Output file not created

If the Out2Psims or StageOutputsSharedFS step shows False, the output file will not exist. Fix the root cause and re-run. You can safely delete outputs/output_0001_0001.psims.nc between runs.

Conda environment not found

The activate step is not needed when using the full path:

~/.conda/envs/mamba_env/envs/psims/bin/python

If that path does not exist, check with:

conda env list

Architecture overview

params file  ─────────────────────────────────────────────┐
                                                           ▼
pysims.py → StageInputsSharedFS  (copy tiles to workdir)
          → [tappcmp]            (campaign → experiment.json)
          → tappwth              (climate tile → model weather file)
          → tappinp              (soil tile + experiment → model input)
          → model binary         (DSSAT / STICS / APSIM)
          → postprocess          (model output → psims.nc)
          → StageOutputsSharedFS (copy psims.nc to outputs/)
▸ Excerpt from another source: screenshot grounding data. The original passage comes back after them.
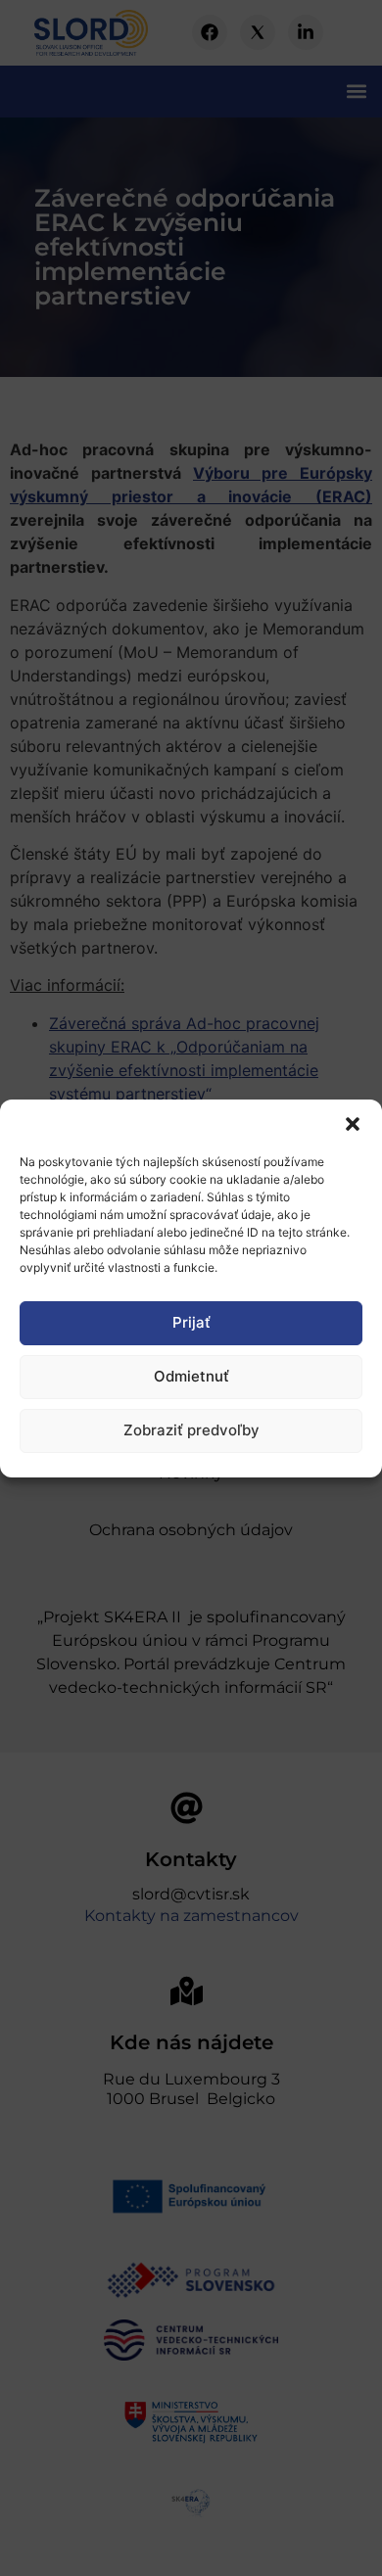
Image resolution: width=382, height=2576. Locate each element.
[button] (352, 1124)
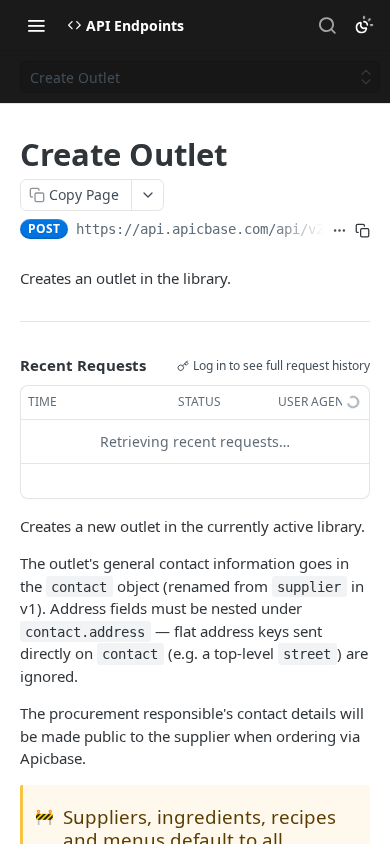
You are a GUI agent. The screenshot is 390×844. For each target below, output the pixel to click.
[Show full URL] (339, 231)
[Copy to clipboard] (362, 231)
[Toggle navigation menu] (36, 25)
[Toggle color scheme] (364, 25)
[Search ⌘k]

Each step is a Python class. The pipeline logs each step with its runtime and a True/False pass flag.


Sample data layout

samples/
  dssat48_point_bundle/
    campaign/   Campaign.nc4 + exp_template.json
    weather/    0001/clim_0001_0001.tile.nc4
    soils/      0001/soil_0001_0001.tile.nc4
    refdata/    DSCSM048.EXE, CUL/ECO/SPE files, ...

  stics_point_bundle/
    campaign/   experiment.json
    weather/    0001/clim_0001_0001.tile.nc4
    soils/      0001/soil_0001_0001.tile.nc4
    refdata/    workspace_template/ (STICS XML files)

  apsimx_point_bundle/
    campaign/   experiment.json + Maize.apsimx
    weather/ →  symlink to dssat48_point_bundle/weather/
    soils/   →  symlink to dssat48_point_bundle/soils/
    refdata/    Maize.apsimx

The APSIM weather and soils directories are symlinks to the DSSAT bundle — the pSIMS NetCDF tile format is the same for all models.


Re-deploying after code changes

When you push pSIMS code changes from Windows, sync them to the HPC with:

# From your local machine (Git Bash or WSL)
rsync -av --exclude='*.pyc' --exclude='__pycache__' \
  /path/to/psims-release-2.0/pysims/ \
  <user>@<hpc-host>:~/psims_2.0/pysims/

Sample data and params files only need to be re-synced if they change.